La bibliothèque libre.
Éditions Prima (Collection gauloise ; no 89p. 1-5).


i

Éducation



Le 20 mars 1708, il tombait, sur le port de Toulon une pluie froide, épaisse et maussade.

Il était huit heures du soir et les cloches des églises répandaient, sur la ville, leurs appels au Salut et à la prière, lorsqu’un adolescent, vêtu d’un costume goudronné, entra dans la salle basse du cabaret de la Fille-des-Îles. Il poussa un soupir de soulagement en baissant sa capuche et proféra deux vigoureux jurons.

Un homme âgé et glabre, reconnaissable entre mille à ce qu’il portait des boucles d’or aux oreilles, avec une dent de tigre qui oscillait sur ses bajoues ridées, remarqua alors à voix haute :

— Maudit soit le failli goret qui nous fait rentrer céans l’air et la pluie du dehors.

— Goret, toi-même, hé, bâtard de sarrazin ! dit l’arrivant avec tranquillité. Tu devrais pourtant être dans ton élément, lorsqu’il pleut, avec ta peau tannée comme du cuir d’éléphant.

Le vieux matelot grogna.

— Mon fi, si tu avais des fois envie de te faire trousser et fesser avec une godille, tu n’aurais qu’à continuer tes réflexions…

— Certes, je les continuerai. Tes griffes sont rognées et tu les portes en un lieu où elles ne courent pas risque de m’écorcher, même si tu te bats avec tes oreilles.

Tout le monde se mit à rire, et la Belle-aux-seins-rouges gloire de la prostitution toulonnaise, qui se vautrait, à ce moment, sur les genoux d’un bas-officier ivre, se mit à rire bruyamment.

La Belle-aux-seins-rouges était une femme jeune et de face ardente. Sa renommée allait loin sur la côte méditerranéenne, car elle portait bonheur à ses amants. Elle tenait son nom d’une large tache de sang — ce que les gens du commun nomment une « envie » — qui lui couvrait la moitié de la poitrine. Quand la Belle se moquait de quiconque, il devenait ridicule pour le reste de sa vie, à moins qu’il ne quittât Toulon ou pût tuer un des rieurs. Car la gaieté générale accompagnait toujours l’hilarité de la Belle-aux-seins-rouges. Le vieux aux griffes de tigre pendues aux oreilles se leva donc. Il tira posément sa ceinture, ramena sur son ventre le fourreau d’un large coutelas, et dit enfin au jeune homme qui le regardait tranquillement :

— Où veux-tu que je t’éventre, blanc-bec ? Ici ou dehors ?
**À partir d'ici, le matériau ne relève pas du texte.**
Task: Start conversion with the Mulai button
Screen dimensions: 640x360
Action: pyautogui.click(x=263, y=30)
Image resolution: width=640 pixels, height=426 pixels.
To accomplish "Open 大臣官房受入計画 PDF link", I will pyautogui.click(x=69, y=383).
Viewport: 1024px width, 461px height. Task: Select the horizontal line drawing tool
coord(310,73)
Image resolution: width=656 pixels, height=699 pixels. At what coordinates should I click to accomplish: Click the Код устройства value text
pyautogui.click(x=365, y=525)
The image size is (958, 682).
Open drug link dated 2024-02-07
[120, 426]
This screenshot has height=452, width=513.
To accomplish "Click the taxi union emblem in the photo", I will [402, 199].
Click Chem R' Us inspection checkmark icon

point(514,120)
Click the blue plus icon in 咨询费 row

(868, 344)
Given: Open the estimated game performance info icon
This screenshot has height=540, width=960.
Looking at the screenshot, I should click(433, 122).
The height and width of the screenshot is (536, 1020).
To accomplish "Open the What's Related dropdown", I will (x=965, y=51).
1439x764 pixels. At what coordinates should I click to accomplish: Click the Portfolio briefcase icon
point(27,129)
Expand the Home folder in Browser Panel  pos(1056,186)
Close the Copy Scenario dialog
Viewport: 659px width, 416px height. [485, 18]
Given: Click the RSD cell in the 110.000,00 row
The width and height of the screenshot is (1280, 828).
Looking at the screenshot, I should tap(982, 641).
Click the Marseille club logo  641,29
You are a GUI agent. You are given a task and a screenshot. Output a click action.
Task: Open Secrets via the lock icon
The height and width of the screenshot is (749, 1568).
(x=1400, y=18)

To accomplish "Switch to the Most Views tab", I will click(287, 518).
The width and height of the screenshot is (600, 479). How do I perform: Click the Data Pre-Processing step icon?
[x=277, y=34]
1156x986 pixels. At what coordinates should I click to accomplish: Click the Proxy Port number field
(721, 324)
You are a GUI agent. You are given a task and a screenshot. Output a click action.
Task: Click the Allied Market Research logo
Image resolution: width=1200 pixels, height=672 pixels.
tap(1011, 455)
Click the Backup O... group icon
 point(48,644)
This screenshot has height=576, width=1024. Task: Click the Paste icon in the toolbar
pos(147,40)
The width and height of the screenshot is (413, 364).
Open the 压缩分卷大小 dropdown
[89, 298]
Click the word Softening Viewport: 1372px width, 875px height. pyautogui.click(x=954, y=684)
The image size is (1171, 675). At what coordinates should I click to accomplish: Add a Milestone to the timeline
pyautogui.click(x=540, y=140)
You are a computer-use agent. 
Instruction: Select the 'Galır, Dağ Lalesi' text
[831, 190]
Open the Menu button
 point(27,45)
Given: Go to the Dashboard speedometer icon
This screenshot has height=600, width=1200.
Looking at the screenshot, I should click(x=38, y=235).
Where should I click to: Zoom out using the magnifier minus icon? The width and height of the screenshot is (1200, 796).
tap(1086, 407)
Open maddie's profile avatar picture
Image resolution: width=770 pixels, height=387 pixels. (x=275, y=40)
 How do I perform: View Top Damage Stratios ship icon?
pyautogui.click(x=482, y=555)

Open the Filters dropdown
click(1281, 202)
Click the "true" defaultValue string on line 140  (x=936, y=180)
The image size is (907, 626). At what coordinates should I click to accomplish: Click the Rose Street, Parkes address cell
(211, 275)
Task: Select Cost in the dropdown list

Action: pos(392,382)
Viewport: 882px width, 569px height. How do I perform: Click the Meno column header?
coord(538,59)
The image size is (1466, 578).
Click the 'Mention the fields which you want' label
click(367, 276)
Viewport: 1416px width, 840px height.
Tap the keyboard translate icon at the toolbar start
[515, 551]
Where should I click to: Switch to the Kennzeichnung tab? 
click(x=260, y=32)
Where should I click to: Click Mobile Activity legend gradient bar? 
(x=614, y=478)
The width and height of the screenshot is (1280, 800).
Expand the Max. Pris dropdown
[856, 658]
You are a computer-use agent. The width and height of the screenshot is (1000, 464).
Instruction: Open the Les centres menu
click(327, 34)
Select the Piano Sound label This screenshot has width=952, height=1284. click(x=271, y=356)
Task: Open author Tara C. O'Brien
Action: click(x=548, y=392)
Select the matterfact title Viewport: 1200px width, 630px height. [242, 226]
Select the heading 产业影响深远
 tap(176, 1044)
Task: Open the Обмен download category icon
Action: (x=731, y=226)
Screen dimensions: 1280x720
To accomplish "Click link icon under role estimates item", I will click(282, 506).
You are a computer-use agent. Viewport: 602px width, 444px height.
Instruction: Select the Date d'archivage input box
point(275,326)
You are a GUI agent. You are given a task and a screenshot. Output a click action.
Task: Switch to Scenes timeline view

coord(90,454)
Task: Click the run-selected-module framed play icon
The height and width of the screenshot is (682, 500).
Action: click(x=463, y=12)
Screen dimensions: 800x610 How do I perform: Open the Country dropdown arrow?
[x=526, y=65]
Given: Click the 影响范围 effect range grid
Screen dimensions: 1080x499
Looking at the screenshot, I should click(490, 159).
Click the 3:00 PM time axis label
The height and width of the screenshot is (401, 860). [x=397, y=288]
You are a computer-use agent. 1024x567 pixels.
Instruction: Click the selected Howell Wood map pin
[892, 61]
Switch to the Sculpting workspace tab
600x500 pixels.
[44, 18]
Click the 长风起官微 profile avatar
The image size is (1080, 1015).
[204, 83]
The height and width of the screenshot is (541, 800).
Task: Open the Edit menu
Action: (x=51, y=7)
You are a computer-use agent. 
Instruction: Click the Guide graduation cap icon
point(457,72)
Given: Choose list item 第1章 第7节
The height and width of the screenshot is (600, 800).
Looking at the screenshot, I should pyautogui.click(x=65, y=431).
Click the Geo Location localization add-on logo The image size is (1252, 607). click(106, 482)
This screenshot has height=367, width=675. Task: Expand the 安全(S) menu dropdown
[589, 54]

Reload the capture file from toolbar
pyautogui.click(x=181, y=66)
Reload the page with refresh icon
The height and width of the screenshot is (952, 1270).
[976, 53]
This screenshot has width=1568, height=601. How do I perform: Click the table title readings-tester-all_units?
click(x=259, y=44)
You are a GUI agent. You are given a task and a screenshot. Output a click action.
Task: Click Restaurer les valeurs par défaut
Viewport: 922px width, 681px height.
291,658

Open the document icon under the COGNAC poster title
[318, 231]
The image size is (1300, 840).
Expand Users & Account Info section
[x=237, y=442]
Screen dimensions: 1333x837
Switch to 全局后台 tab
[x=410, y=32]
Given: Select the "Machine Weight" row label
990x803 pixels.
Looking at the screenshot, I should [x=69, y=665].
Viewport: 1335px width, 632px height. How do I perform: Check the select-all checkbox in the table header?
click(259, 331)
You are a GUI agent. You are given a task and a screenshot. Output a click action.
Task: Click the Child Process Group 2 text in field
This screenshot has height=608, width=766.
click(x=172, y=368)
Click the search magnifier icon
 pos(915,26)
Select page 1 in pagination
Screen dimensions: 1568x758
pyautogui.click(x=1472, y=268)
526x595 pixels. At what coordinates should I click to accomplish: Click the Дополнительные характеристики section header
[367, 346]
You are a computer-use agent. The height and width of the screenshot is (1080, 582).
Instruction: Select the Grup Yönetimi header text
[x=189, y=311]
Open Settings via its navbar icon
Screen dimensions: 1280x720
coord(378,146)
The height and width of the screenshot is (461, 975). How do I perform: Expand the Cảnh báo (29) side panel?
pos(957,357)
— Ni là, ni là, riposta l’autre, et, si tu insistes, vieille carne de buffle, je t’ouvrirai la bidoche moi-même comme à une truie grasse.

Déjà le vieux sautait sur lui. Mais l’adolescent semblait rompu à toutes les ruses de guerre. Il fit un écart, leva l’escabeau où il était assis, et le jeta à la face de son adversaire.

— À la porte ! cria, devant le tumulte, la masse des buveurs de ce cabaret, où certes chacun aimait à se battre, mais pour son compte et sans être éclaboussé par les querelles d’autrui.

— Viens donc, sourit le jeune homme, que je te coupe tes pendants. Il paraît que cela porte bonheur.

Il sortit. L’autre suivit et le silence revint dans la vapeur de pipes qui flottait sur la tête des ivrognes de l’auberge.

Seule la fille-aux-seins-rouges demanda :

— Qui vient avec moi assister le beau gars contre le vieux magot.

Personne ne bougea.

— Crevez donc, tas de gobe-courges, dit alors la femme qui sortit seule.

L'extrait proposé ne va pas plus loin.